AIM OF THE TASK:
Omit any pictures, and restate word for word only the lines from the one with "How do I perform: Open" through the end of the data below.

(Stored data entries)
____
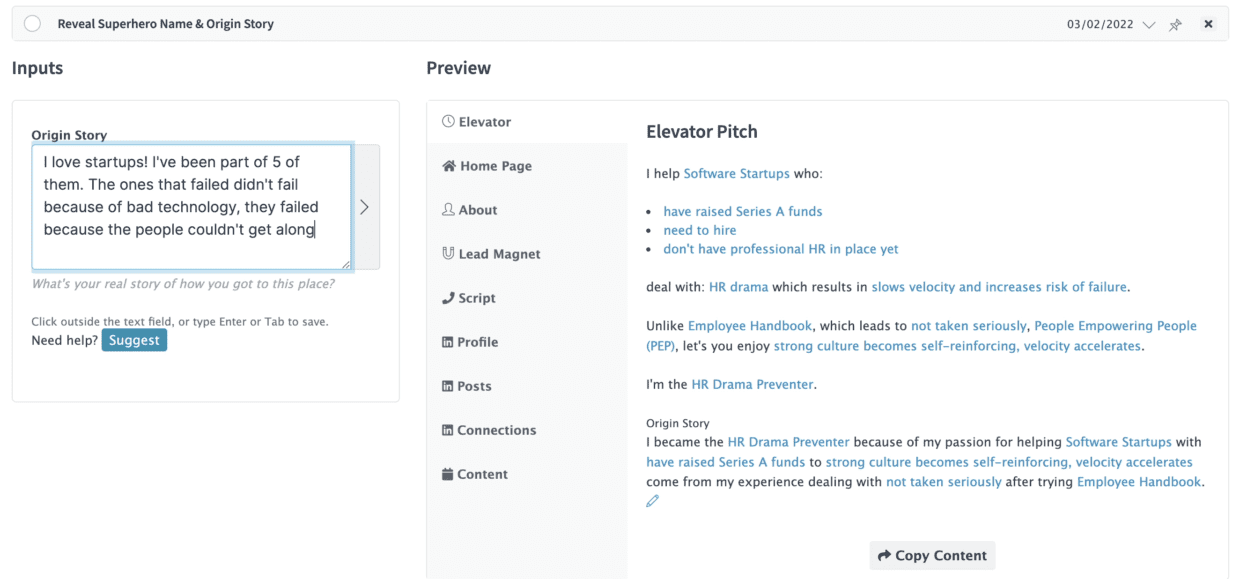Toggle the task completion circle

(x=32, y=24)
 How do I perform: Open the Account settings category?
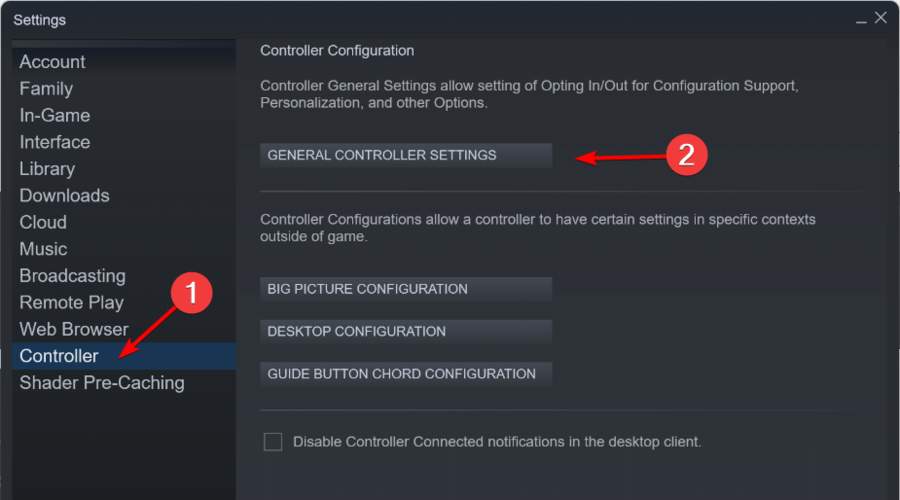tap(52, 62)
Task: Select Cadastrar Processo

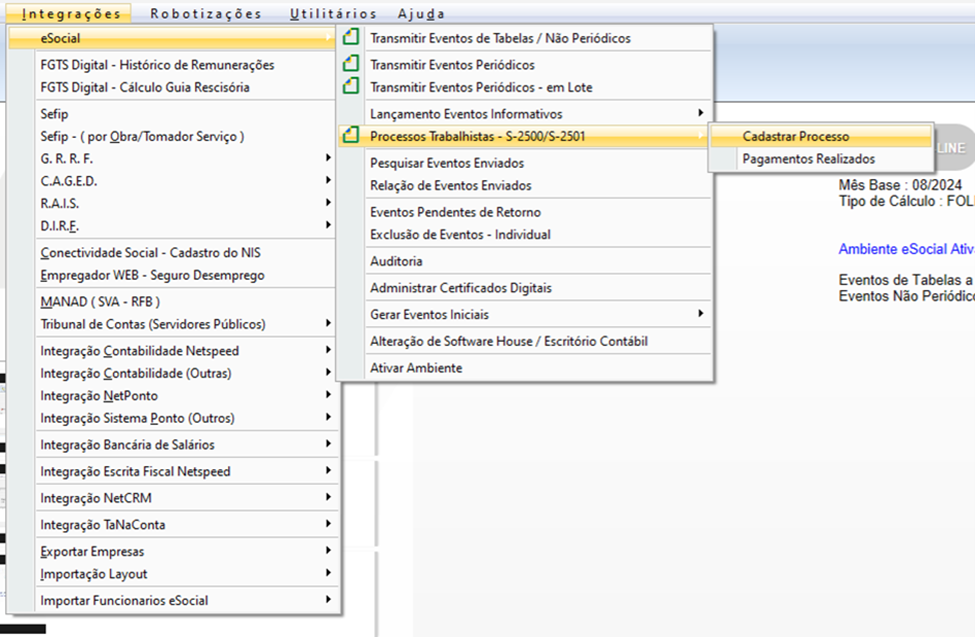Action: click(796, 136)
____
RESPONSE BOX:
 How do I perform: Open the Account settings category?
tap(52, 62)
Task: Select Cadastrar Processo

Action: click(796, 136)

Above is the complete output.